Cloud Monitoring metrics pricing (GCP): time series, sample rate, and retention
Metrics systems are "time series × frequency × retention". Costs spike when you accidentally create too many unique time series (high cardinality) or when dashboards/alerts query wide windows frequently. A good estimate makes cardinality explicit instead of hoping it stays small.
0) Define what a time series is
A time series is a unique metric name plus a unique combination of dimension/label values. If you add dimensions like pod, container, path, or customerId, the number of unique combinations can explode.
1) Estimate cardinality (time series count)
Model cardinality explicitly. A simple approximation is: series ~= metrics * (dim1_values * dim2_values * ...).
- Safe dimensions: environment, region, service (bounded sets).
- Dangerous dimensions: requestId, userId, URL path, pod name (unbounded or high churn).

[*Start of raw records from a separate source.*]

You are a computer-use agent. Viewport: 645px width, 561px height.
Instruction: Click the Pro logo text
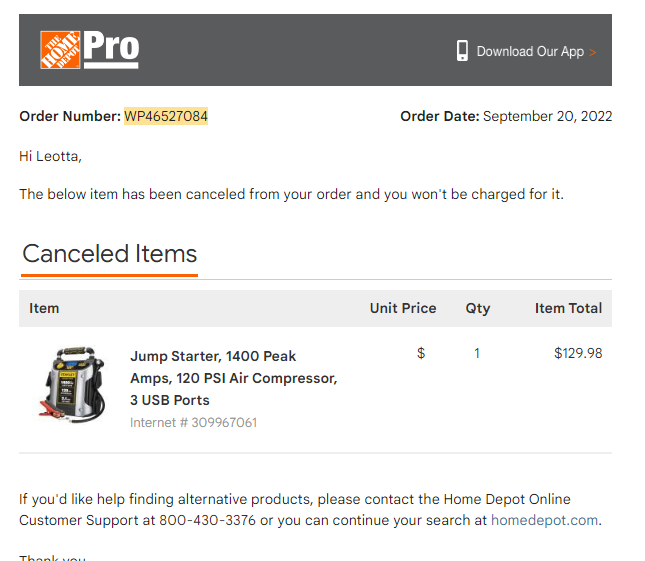(111, 49)
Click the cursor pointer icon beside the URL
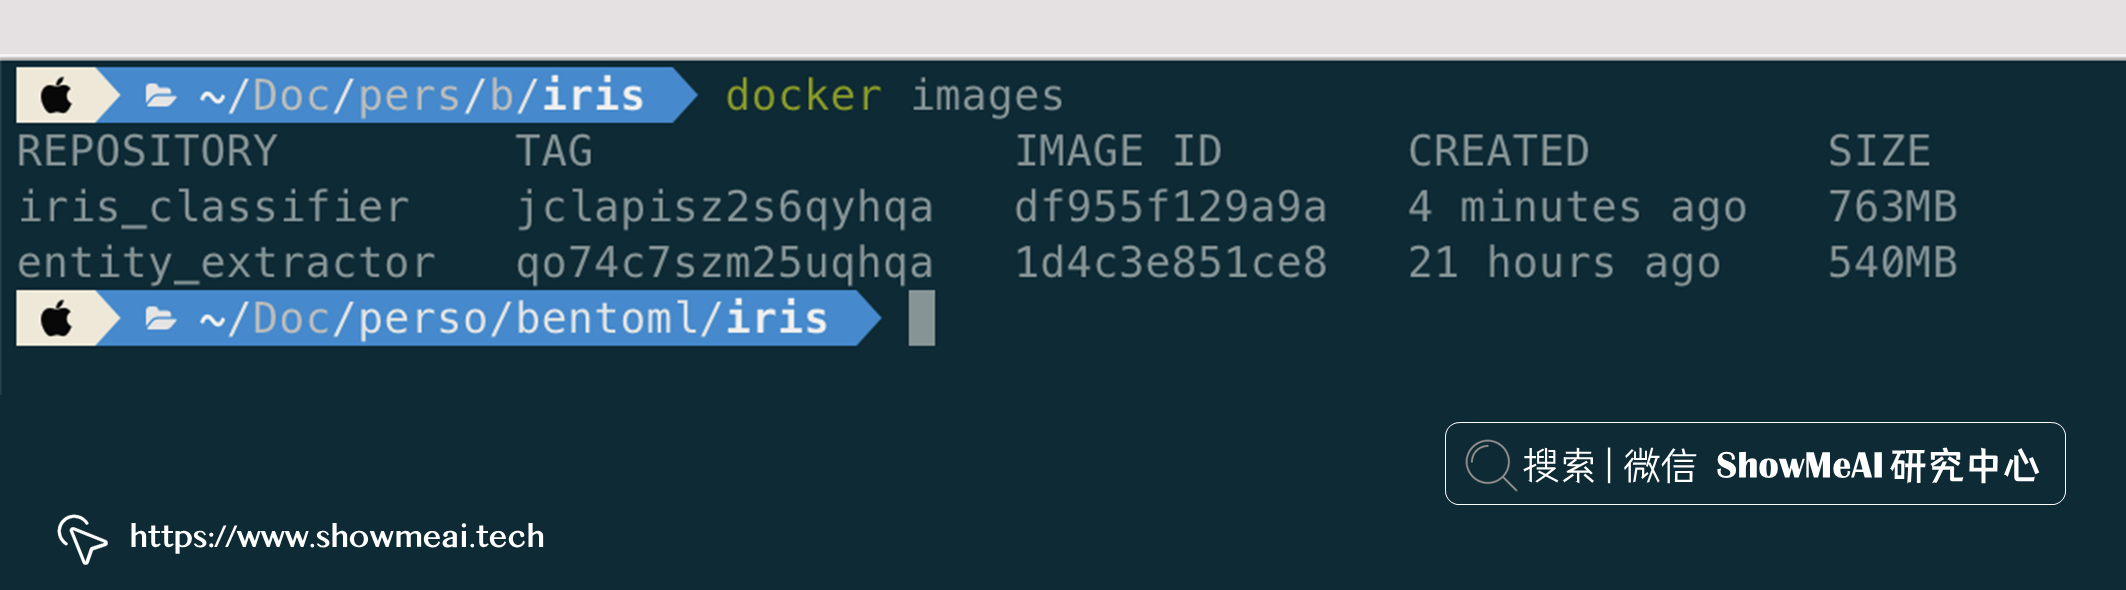 point(82,539)
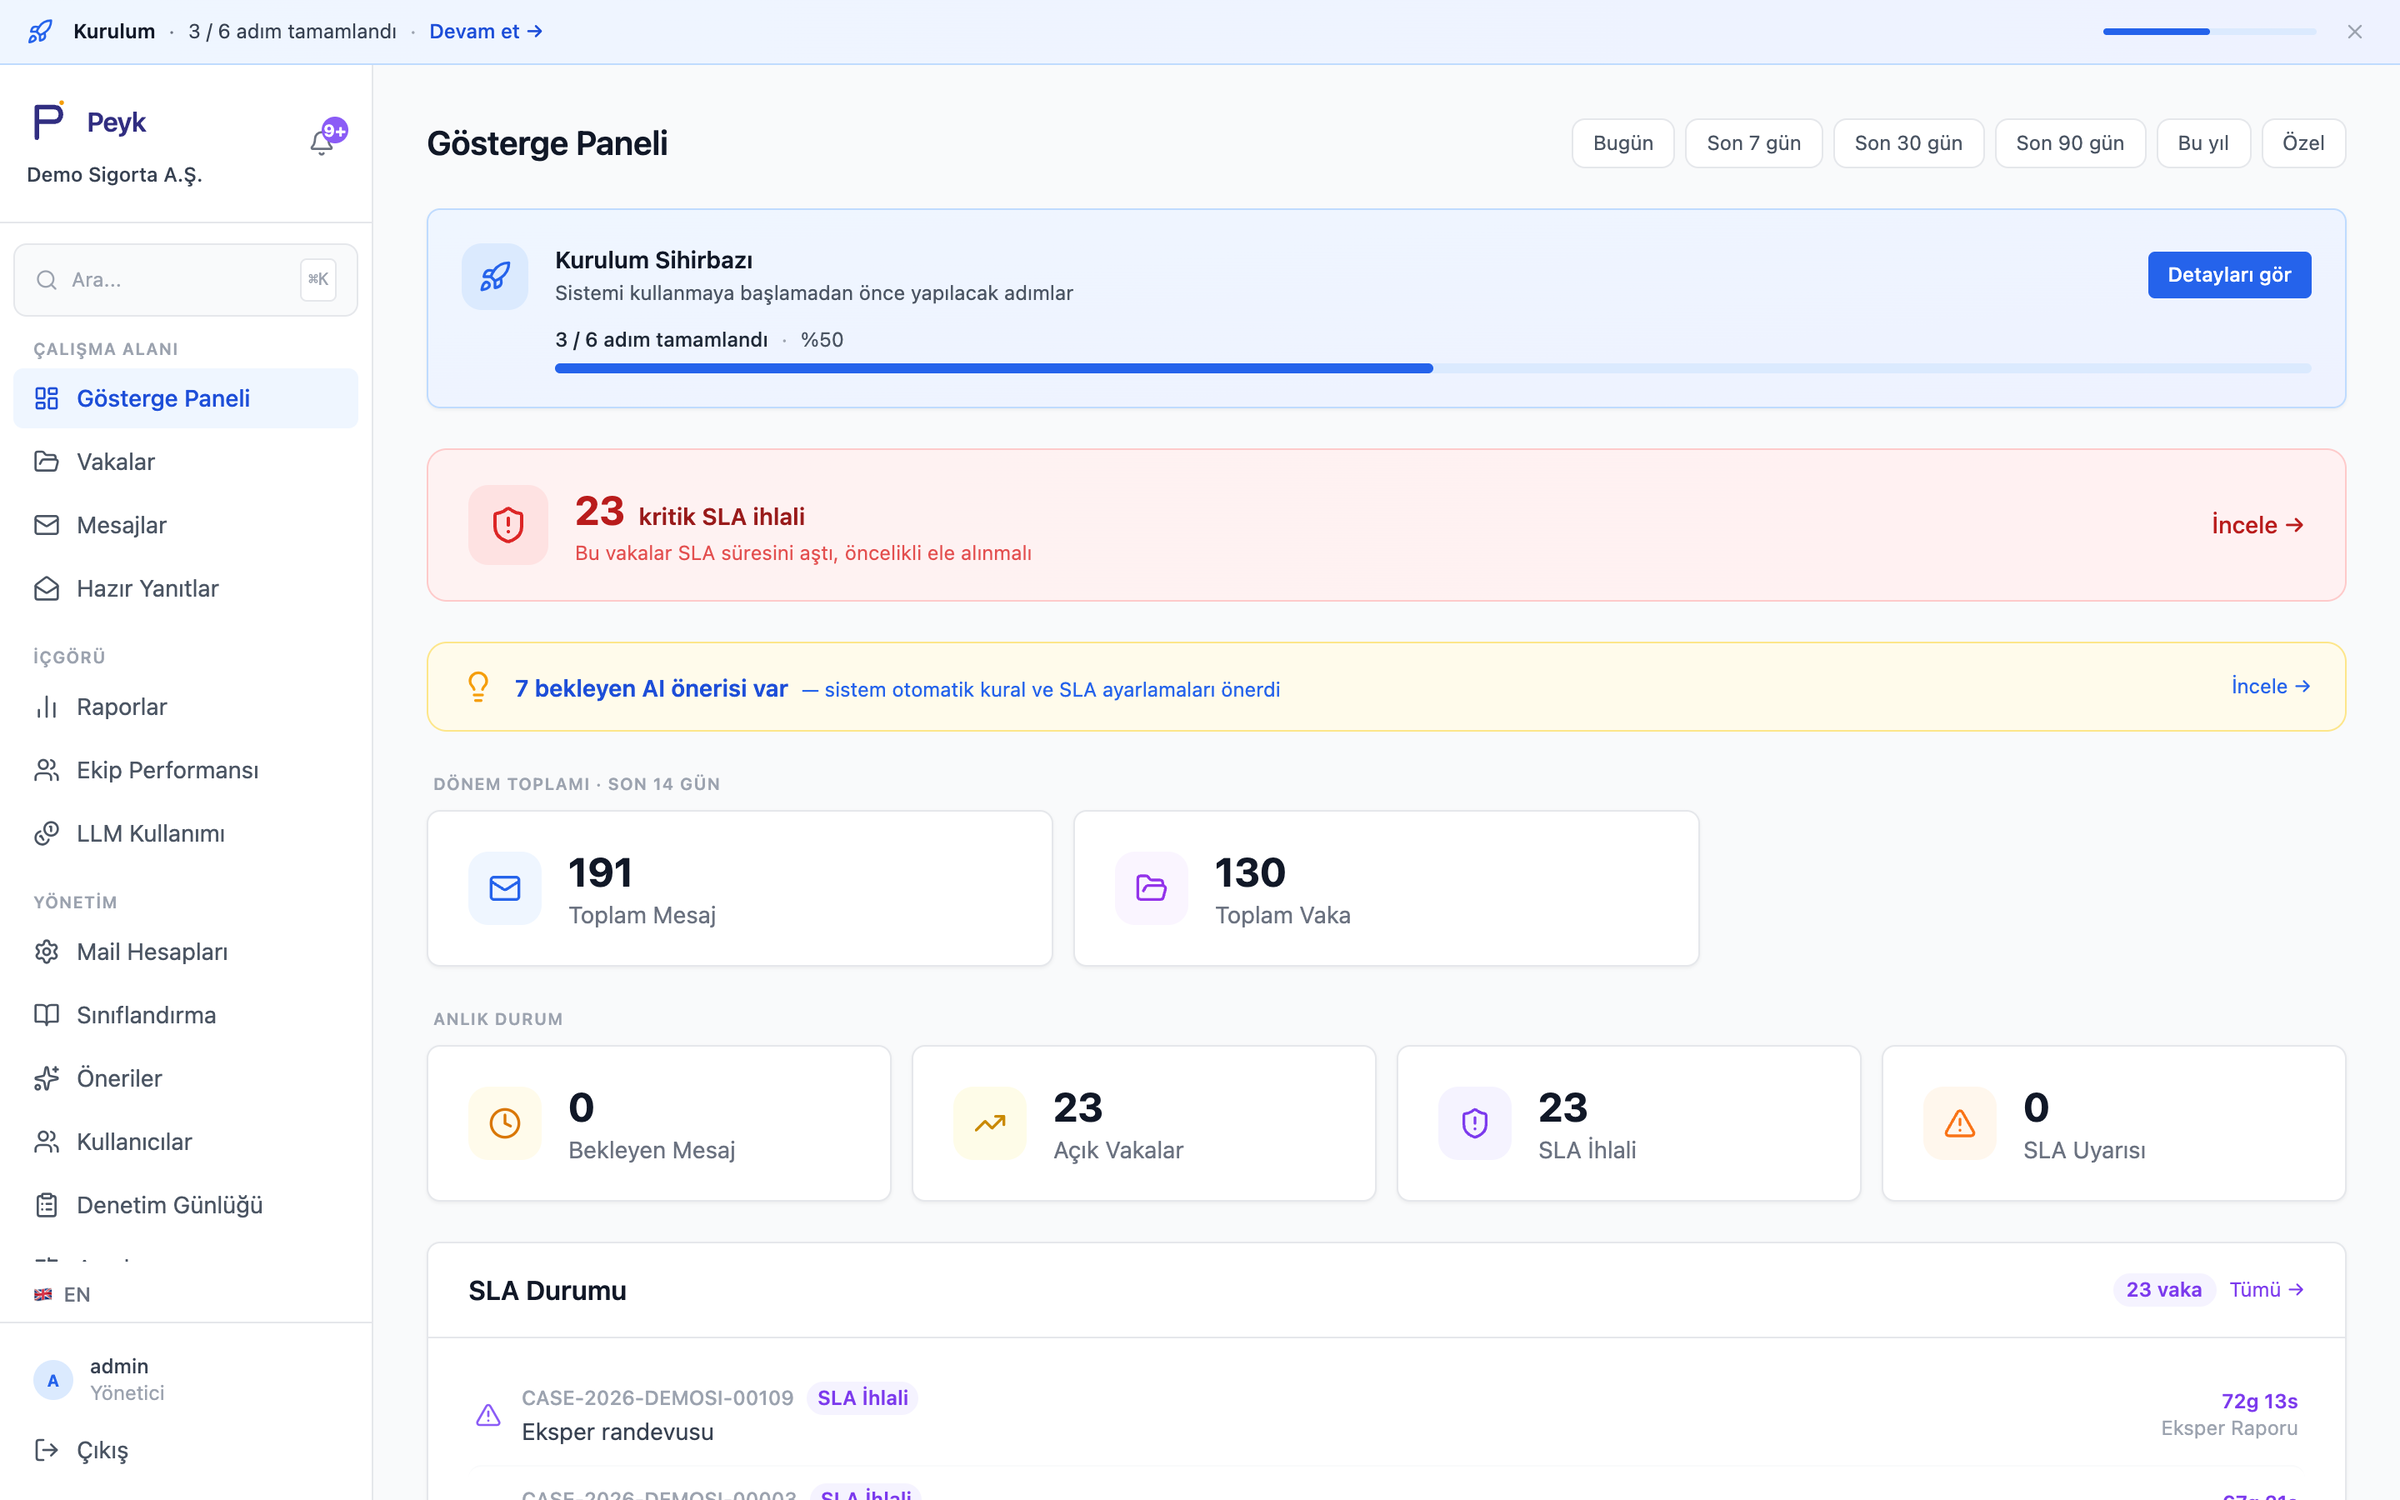Click the Devam et link in top banner
Viewport: 2400px width, 1500px height.
tap(486, 31)
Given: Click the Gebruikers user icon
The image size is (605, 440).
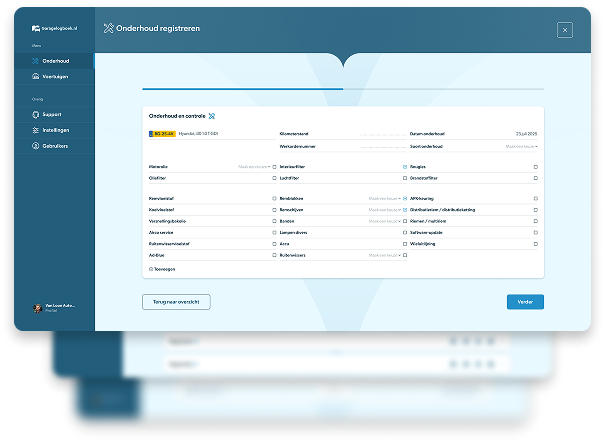Looking at the screenshot, I should [x=36, y=145].
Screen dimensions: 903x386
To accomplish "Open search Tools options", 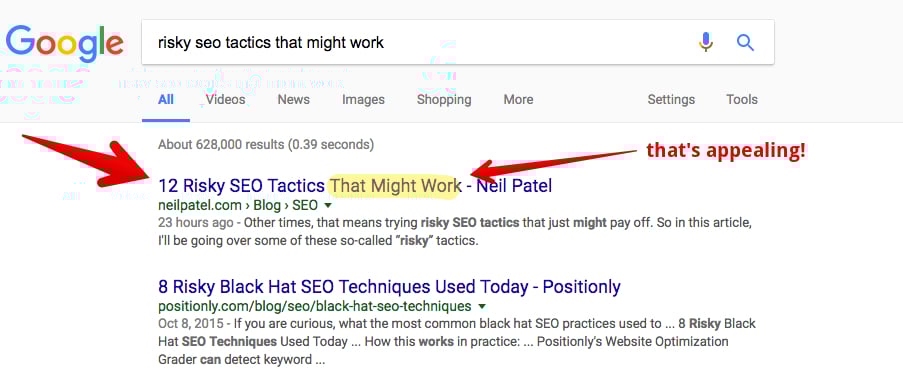I will tap(742, 100).
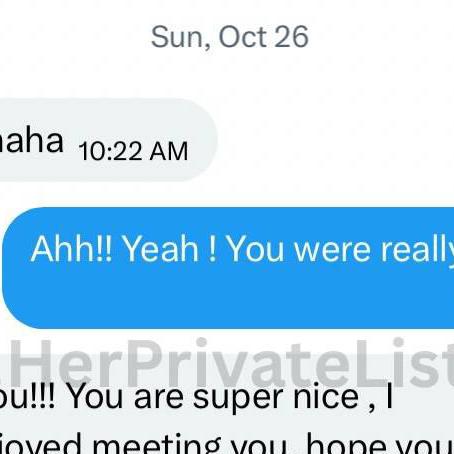This screenshot has width=454, height=454.
Task: Click the word 'Yeah' in blue bubble
Action: click(x=161, y=249)
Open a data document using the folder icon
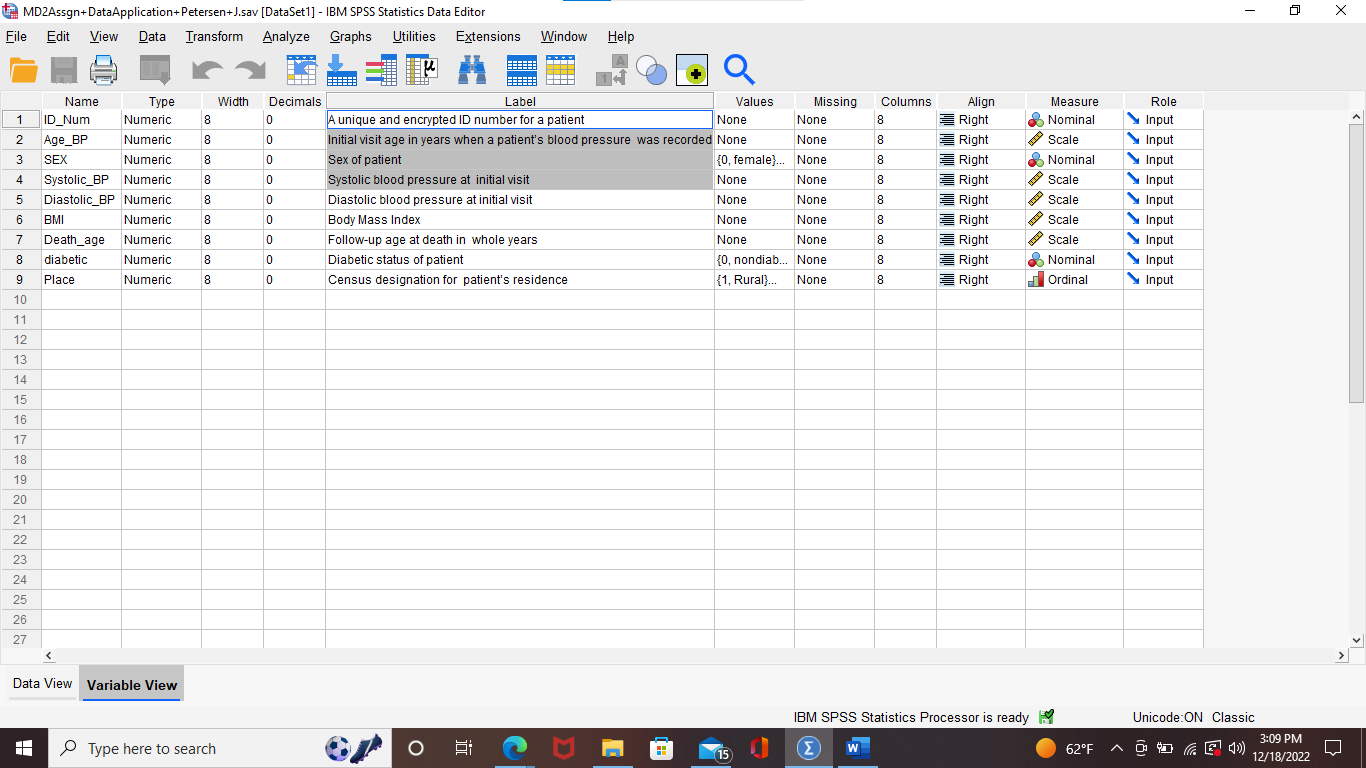This screenshot has width=1366, height=768. tap(22, 70)
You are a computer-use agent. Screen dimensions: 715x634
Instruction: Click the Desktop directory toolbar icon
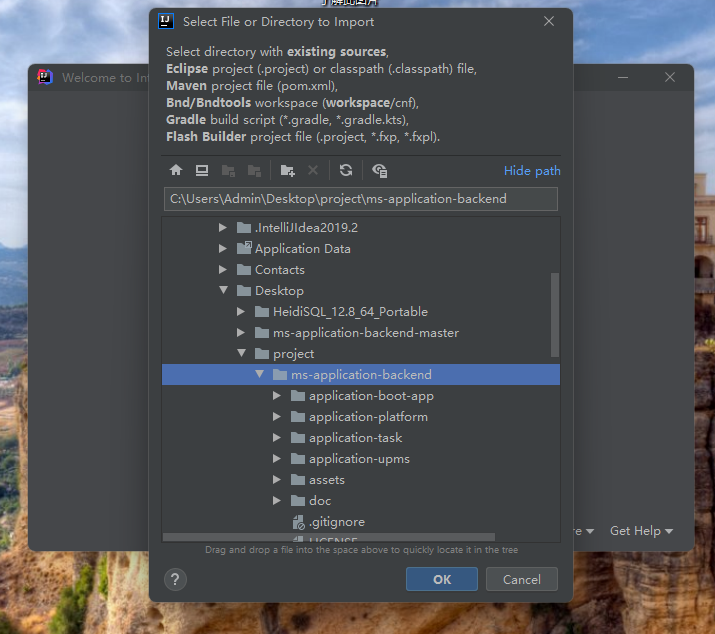(x=202, y=171)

- If you need per-entity detail, consider sampling or aggregating before emitting metrics.
Tool: Metrics time series cost calculator.
2) Sample rate (frequency)
Sample rate multiplies ingestion volume. Going from 60s to 10s is a 6× increase. Model both a "normal" and a "high-frequency" scenario and justify why you need high frequency.
3) Retention
Retention is a storage multiplier. Long retention can be expensive if you store high-resolution data for months. A common pattern is: keep high-res for days, keep downsampled aggregates for weeks/months.
4) Dashboards and alerts (repeated queries)
Dashboards refreshing frequently and alerts scanning wide windows can create repeated query load. Treat refresh rates and window sizes as explicit drivers.
- A dashboard refreshing every minute is 1,440 refreshes/day.
- An alert evaluating every minute with a 24h window repeatedly re-scans the same historical data.
Worked estimate template (copy/paste)
- Time series = metrics × product(dim value counts)
- Samples/month = time series × samples/minute × minutes/month
- Retention = retention days (split high-res vs downsampled if applicable)
- Query load = dashboards/day + alerts/day (include refresh cadence)
Common pitfalls
- Unbounded or high-churn dimensions causing cardinality explosions.
- Using high-frequency sampling everywhere instead of only where it adds value.
- Keeping long retention for high-resolution data by default.
- Dashboards/alerts querying wide windows with very frequent refresh.
- Emitting per-request metrics instead of aggregating.
How to validate
- List top dimensions and estimate unique value counts (bounded vs unbounded).
- Validate emit/scrape intervals across environments (dev often differs from prod).
- Audit dashboards: refresh intervals, time windows, number of panels (queries multiply).
- Audit alerts: evaluation frequency and window sizes (avoid repeated wide scans).